La fraternité est la vertu par laquelle des contemporains dont le conflit pourrait être d’autant plus tragique qu’ils sont égaux et ressemblants, acceptent de différer ensemble.
Un exemple? Il y a trente ans, lycéen de 15 ans, j’habitais à la Butte Rouge une cité HLM dans la banlieue sud de Paris, où mon père était alors pasteur. Nous avions une vieille 2CV et je me souviens d’avoir eu honte de notre voiture devant mes camarades des quartiers riches de Sceaux. Lorsque les évènements de Mai 68 furent passés, je m’aperçus soudain que je n’avais plus honte, et que toutes ces choses-là n’avaient plus d’importance.
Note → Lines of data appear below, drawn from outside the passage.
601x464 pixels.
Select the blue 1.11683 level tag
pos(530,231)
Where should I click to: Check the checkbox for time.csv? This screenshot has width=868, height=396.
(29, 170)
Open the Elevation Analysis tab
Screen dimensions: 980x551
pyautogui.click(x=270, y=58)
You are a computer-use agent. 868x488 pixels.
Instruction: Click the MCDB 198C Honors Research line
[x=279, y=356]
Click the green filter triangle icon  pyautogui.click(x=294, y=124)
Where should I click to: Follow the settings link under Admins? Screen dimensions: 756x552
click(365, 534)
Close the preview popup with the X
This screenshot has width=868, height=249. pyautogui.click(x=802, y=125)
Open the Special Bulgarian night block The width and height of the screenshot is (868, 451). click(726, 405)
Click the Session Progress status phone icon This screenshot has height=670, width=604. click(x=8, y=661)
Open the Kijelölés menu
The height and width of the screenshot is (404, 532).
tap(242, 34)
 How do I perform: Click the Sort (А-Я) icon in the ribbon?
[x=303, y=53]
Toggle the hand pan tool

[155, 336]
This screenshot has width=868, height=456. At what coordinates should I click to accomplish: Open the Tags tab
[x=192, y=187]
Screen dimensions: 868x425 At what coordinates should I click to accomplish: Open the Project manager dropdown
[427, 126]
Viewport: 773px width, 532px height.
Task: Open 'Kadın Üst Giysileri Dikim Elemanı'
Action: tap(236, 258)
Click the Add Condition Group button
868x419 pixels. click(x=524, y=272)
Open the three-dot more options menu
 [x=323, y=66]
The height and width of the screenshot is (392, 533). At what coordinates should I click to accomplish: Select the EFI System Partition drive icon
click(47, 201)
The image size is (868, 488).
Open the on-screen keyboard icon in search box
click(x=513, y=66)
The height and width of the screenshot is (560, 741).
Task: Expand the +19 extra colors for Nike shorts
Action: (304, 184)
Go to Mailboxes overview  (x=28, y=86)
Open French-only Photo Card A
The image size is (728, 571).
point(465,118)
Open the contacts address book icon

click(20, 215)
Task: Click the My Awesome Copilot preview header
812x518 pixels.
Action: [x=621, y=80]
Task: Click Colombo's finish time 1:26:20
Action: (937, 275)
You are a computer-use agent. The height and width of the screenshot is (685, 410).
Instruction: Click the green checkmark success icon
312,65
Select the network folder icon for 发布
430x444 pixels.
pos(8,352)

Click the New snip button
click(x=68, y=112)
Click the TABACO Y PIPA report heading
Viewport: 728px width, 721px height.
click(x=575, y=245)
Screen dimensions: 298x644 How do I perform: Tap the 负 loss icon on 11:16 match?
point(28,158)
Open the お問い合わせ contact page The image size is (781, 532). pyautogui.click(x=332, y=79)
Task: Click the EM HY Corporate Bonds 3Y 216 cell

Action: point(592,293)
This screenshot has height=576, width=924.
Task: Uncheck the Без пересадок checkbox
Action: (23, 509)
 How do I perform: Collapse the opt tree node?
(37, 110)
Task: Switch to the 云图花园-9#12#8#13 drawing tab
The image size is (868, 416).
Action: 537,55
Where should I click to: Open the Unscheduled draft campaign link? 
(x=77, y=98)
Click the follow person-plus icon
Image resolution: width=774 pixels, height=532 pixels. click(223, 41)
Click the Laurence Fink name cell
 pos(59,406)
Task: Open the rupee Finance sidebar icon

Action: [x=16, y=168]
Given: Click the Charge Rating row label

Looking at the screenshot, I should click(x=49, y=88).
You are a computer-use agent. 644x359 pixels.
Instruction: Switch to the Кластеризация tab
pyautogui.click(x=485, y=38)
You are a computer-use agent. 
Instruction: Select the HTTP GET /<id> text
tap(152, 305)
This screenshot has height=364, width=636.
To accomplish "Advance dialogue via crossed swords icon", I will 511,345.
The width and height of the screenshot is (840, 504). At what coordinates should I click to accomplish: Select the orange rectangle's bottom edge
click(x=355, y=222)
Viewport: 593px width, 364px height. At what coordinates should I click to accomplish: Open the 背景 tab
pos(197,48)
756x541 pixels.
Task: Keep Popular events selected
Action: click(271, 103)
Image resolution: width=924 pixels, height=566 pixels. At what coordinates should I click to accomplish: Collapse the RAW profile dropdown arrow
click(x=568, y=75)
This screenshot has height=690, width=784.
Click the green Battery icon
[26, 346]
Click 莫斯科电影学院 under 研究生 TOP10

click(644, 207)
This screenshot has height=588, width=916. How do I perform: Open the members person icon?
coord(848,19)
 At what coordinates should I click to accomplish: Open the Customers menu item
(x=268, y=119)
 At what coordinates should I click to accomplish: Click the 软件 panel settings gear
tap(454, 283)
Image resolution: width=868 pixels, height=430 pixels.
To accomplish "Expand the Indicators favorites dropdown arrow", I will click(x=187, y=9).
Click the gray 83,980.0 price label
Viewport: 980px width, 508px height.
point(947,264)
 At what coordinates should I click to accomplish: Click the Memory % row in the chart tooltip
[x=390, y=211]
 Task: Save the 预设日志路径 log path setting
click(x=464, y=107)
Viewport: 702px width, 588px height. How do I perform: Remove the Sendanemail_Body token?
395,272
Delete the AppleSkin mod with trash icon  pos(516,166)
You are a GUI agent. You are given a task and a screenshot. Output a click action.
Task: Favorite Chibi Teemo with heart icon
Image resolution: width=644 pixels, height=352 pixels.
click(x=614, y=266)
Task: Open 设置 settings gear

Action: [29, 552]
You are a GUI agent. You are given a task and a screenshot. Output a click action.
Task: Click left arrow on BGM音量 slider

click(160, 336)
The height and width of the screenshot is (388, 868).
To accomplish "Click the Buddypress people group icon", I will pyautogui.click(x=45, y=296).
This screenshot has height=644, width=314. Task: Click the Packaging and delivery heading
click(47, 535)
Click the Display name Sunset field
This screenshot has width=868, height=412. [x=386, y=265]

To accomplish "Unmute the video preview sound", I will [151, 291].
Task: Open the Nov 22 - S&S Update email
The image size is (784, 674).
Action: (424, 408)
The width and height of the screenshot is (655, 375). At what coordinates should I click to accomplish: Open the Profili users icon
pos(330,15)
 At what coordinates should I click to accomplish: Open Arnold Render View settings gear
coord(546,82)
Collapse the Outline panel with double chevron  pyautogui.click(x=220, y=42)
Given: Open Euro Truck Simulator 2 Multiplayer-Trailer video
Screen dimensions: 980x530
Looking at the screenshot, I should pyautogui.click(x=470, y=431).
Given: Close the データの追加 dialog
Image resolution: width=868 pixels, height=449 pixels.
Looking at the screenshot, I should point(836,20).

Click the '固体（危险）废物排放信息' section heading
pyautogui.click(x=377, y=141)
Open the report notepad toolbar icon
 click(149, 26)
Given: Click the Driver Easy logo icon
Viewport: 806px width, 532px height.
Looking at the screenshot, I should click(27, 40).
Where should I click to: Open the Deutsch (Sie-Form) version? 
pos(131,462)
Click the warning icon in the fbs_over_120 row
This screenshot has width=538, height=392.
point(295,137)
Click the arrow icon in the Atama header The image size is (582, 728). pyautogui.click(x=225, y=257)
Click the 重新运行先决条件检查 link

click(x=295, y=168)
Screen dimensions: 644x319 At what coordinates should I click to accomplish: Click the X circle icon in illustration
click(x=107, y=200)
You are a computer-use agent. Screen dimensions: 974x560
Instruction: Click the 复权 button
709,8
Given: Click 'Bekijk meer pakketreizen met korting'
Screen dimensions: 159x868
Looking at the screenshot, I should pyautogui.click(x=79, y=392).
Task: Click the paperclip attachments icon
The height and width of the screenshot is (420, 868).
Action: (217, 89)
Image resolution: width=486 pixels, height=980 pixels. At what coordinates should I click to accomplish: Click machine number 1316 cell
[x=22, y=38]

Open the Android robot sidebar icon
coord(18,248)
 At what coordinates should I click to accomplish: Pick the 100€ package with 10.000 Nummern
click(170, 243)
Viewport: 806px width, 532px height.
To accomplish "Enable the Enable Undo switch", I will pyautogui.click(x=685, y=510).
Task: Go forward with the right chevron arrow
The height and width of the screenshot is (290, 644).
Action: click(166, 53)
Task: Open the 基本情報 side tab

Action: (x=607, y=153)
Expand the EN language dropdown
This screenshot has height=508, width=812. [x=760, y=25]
Indifférents à nos vêtements, à nos logements, nous passions nos nuits à discuter de textes de Jean Giono, de Claude Lefort, de Paul Ricoeur. Je n’ai pas aimé la promiscuité libérale de Mai 68, mais j’éprouve une profonde gratitude pour la fraternité ainsi permise, le sentiment d’être autorisé à différer.
Au sortir de « temps sombres », Hannah Arendt reprochait à la fraternité de liquider la pluralité humaine dans le seul rapprochement des persécutés, des exploités ou des exclus. Si la fraternité est la vertu d' »humanité » ramenée à la compassion pour tous les semblables (ce qui n’est déjà pas si mal), il lui manque la dimension proprement politique d’un espace public qui autorise vraiment la pluralité, et qui installe les désaccords dans un cadre durable. C’est pourquoi, à l’aube du XXIème siècle, loin de liquider les conflits et de faire ainsi le lit des futures tragédies, il faut insister sur une fraternité qui comprenne le désaccord et lui fasse place dans le lien social qui rassemble les contemporains.